» **Work instruction**
All lines from the one that contains "Where should I click to: Go" through the close of the entries below are to be repeated exactly, without any pictures.

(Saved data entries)

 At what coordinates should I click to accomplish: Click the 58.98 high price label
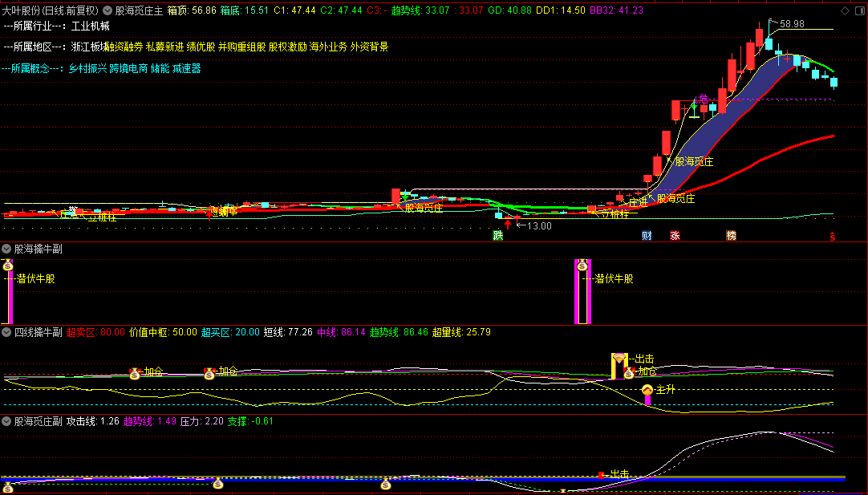792,23
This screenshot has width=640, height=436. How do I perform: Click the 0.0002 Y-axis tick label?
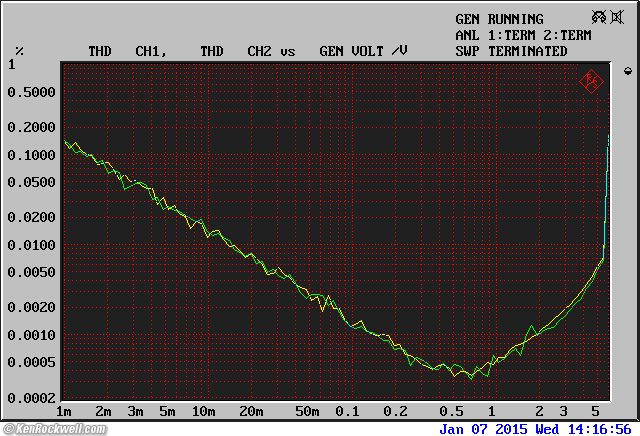[32, 398]
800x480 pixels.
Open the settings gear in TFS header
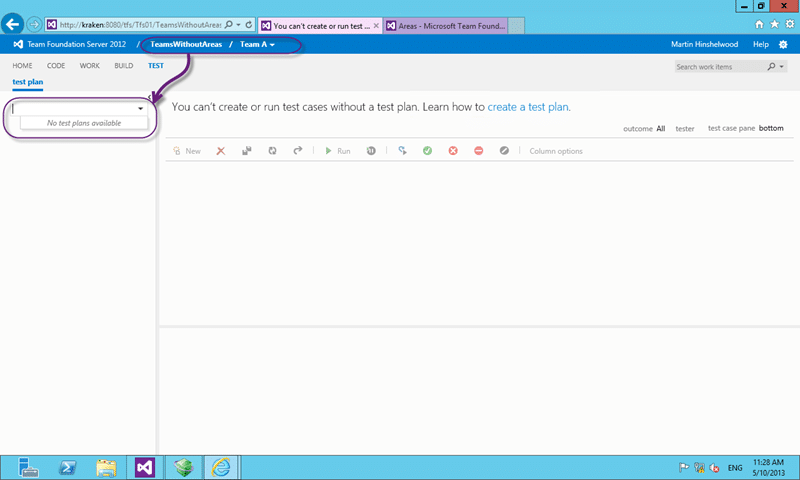(783, 45)
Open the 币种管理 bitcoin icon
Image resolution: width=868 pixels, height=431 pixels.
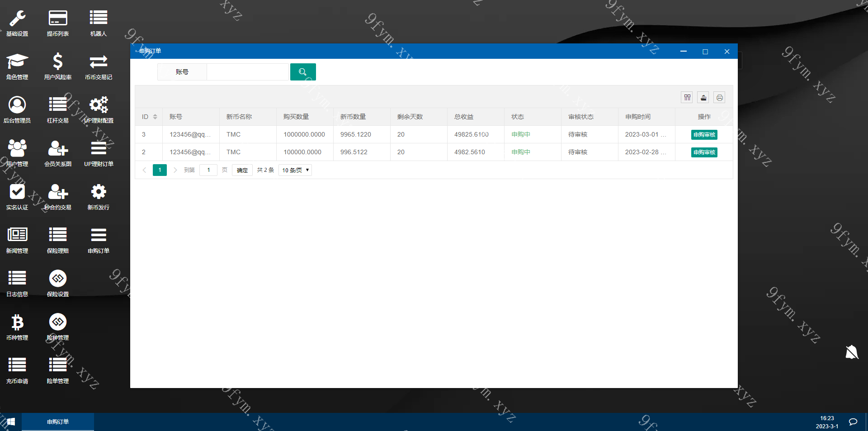tap(17, 322)
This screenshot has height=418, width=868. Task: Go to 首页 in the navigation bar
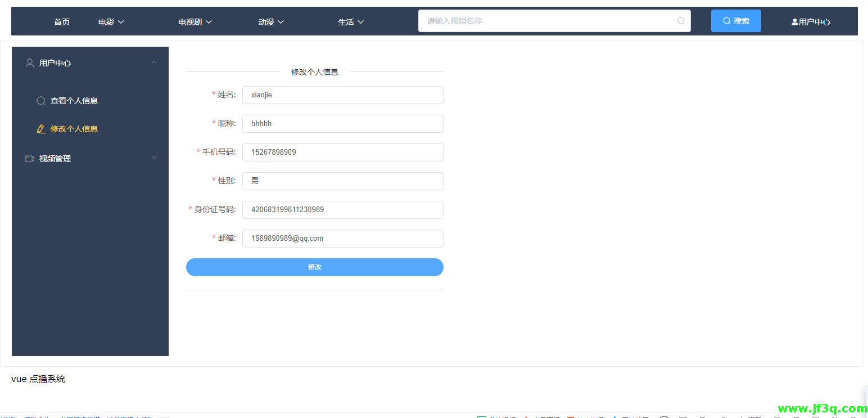tap(62, 22)
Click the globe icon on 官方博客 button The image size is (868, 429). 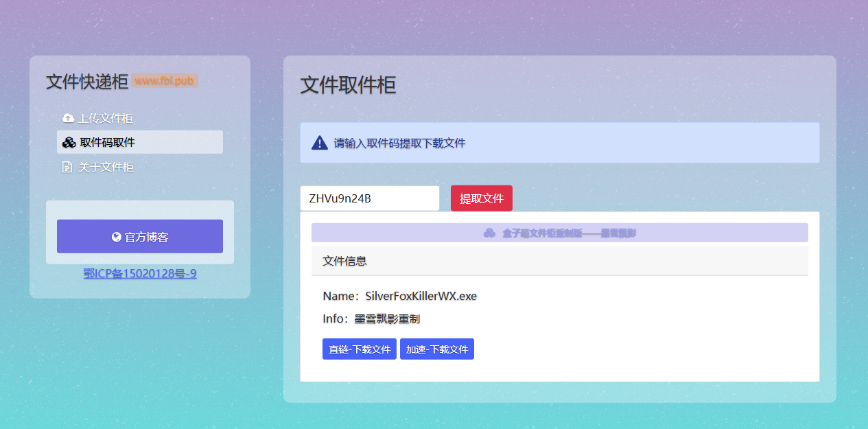(x=117, y=237)
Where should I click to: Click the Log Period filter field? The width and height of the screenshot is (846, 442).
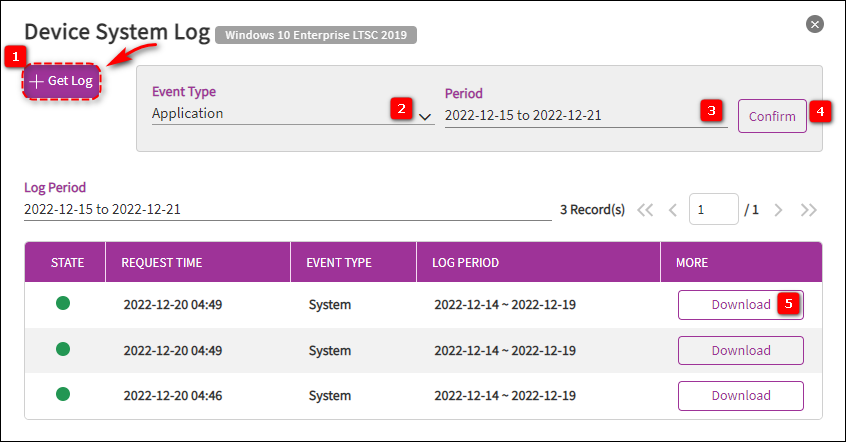[286, 210]
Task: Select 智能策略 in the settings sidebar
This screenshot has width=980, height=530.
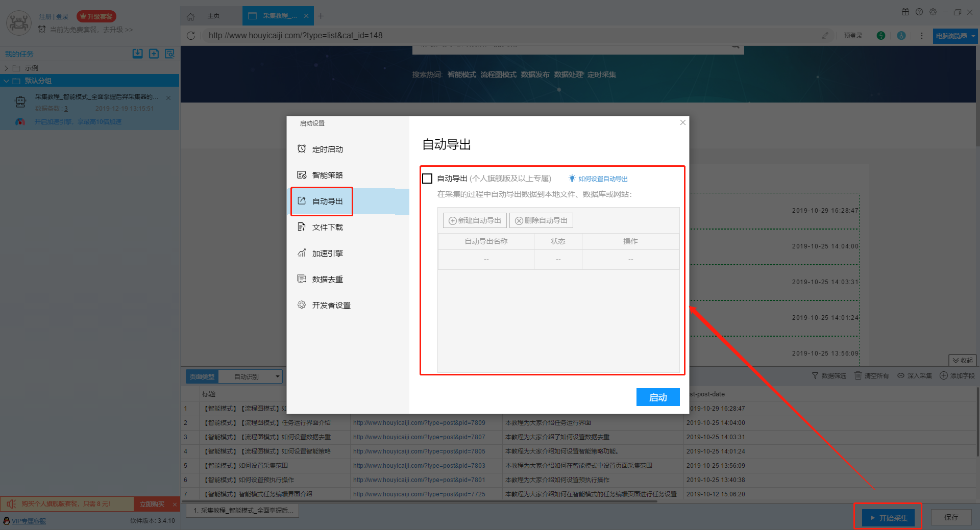Action: click(327, 175)
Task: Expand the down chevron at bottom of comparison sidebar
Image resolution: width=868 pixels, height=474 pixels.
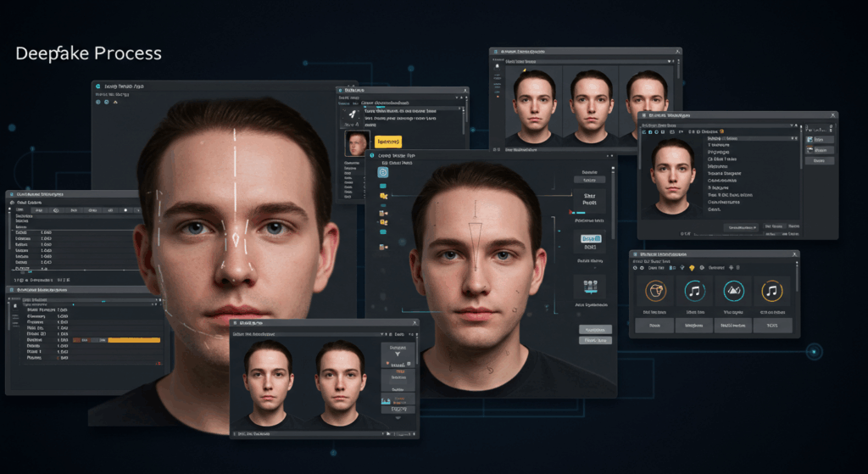Action: click(x=398, y=418)
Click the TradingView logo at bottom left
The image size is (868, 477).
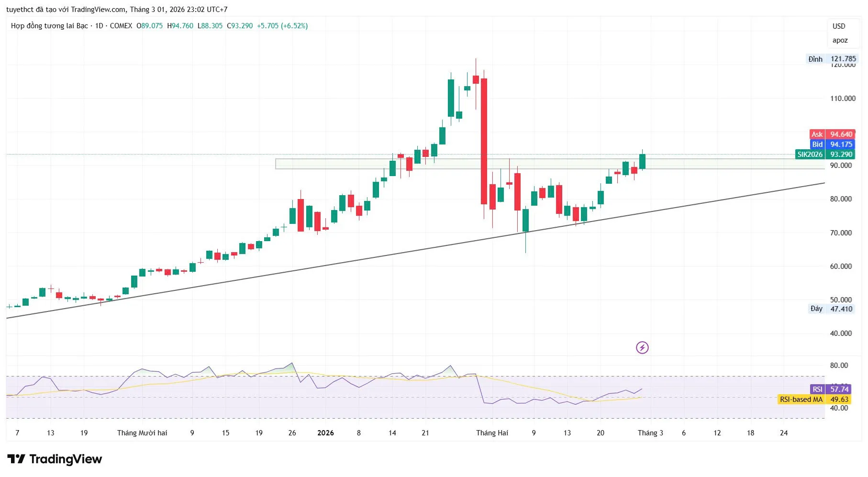click(55, 459)
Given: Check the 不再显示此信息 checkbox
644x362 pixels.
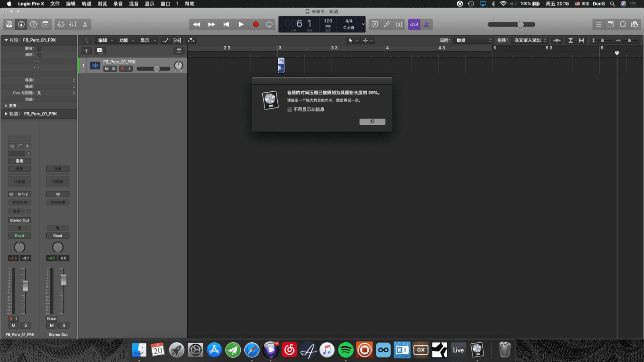Looking at the screenshot, I should pyautogui.click(x=289, y=109).
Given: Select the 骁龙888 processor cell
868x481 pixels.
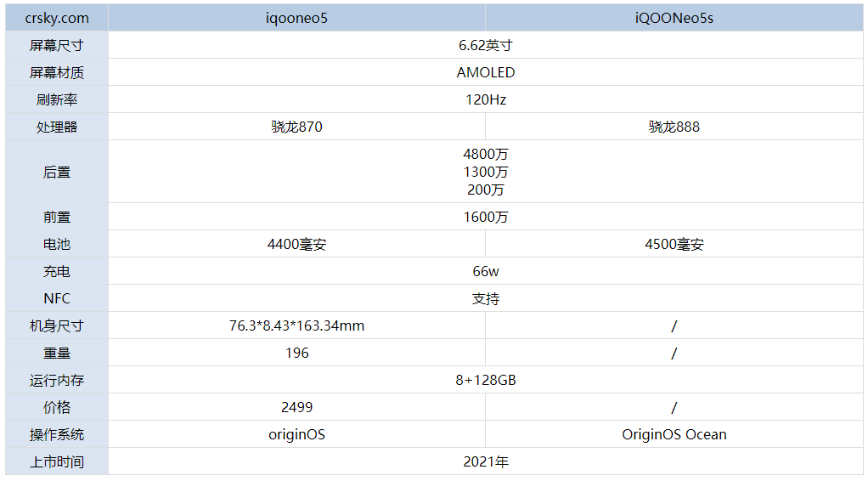Looking at the screenshot, I should click(674, 127).
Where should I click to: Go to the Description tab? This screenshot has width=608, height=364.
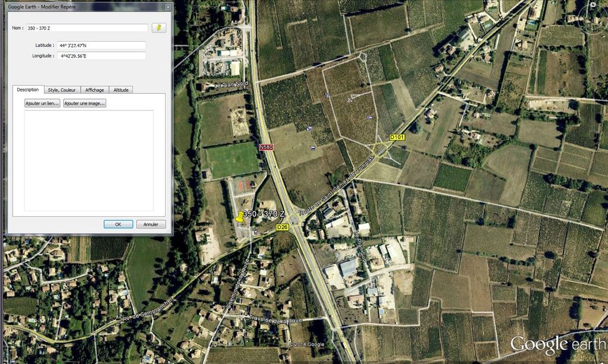(x=28, y=90)
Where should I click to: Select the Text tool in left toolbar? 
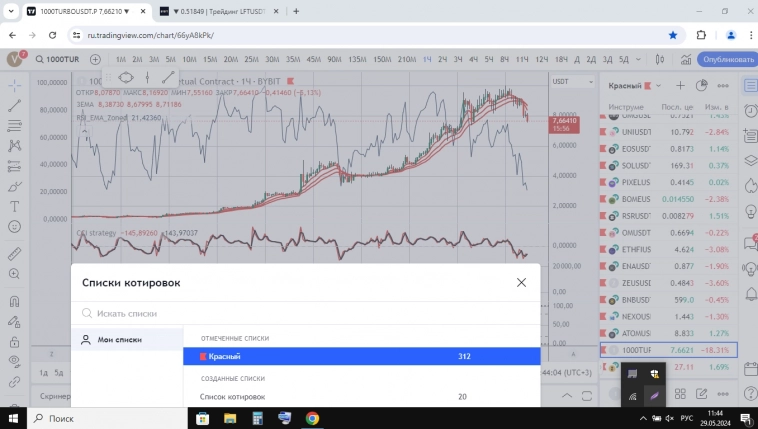15,206
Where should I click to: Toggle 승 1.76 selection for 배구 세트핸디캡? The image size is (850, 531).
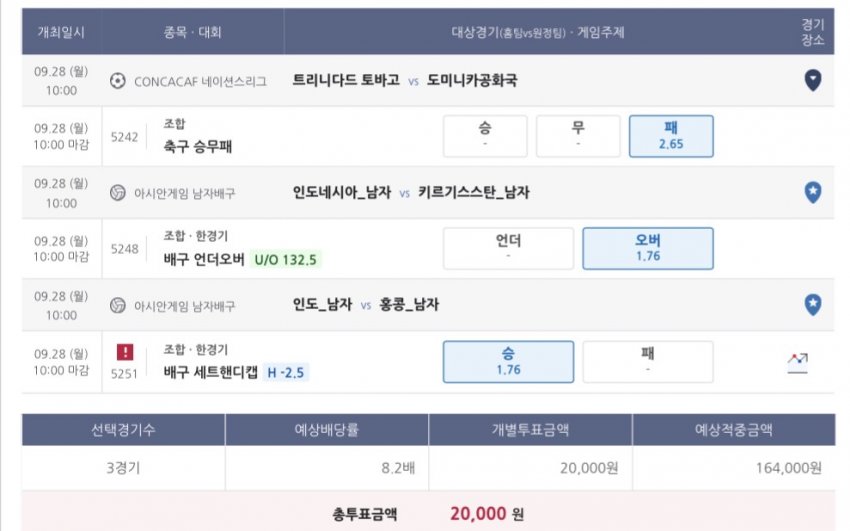click(508, 362)
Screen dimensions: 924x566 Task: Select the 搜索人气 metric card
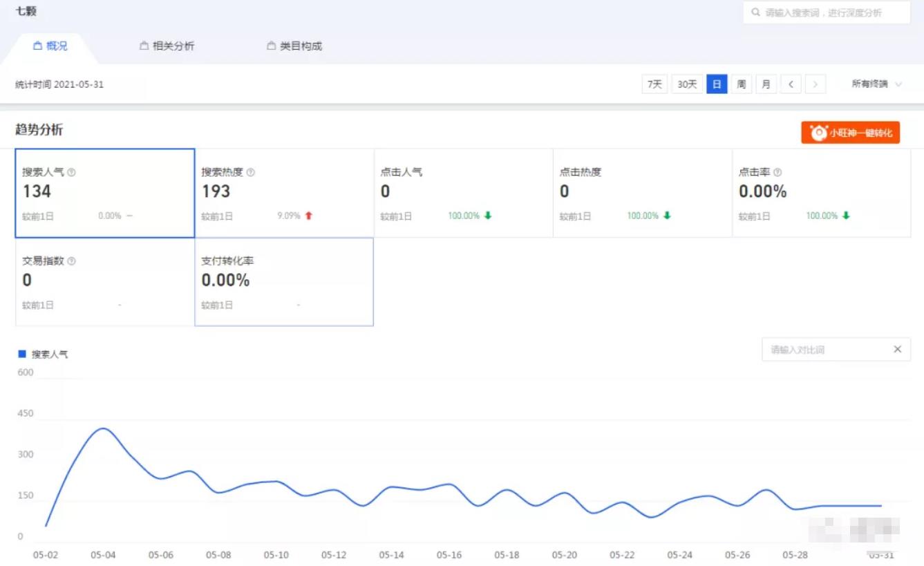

» **Result for this task**
Where should I click to: Go to the Description tab? This screenshot has width=608, height=364.
(x=28, y=90)
Where should I click to: Select the Text tool in left toolbar? 
15,206
Where should I click to: Toggle 승 1.76 selection for 배구 세트핸디캡? The image size is (850, 531).
click(508, 362)
Screen dimensions: 924x566 Task: Select the 搜索人气 metric card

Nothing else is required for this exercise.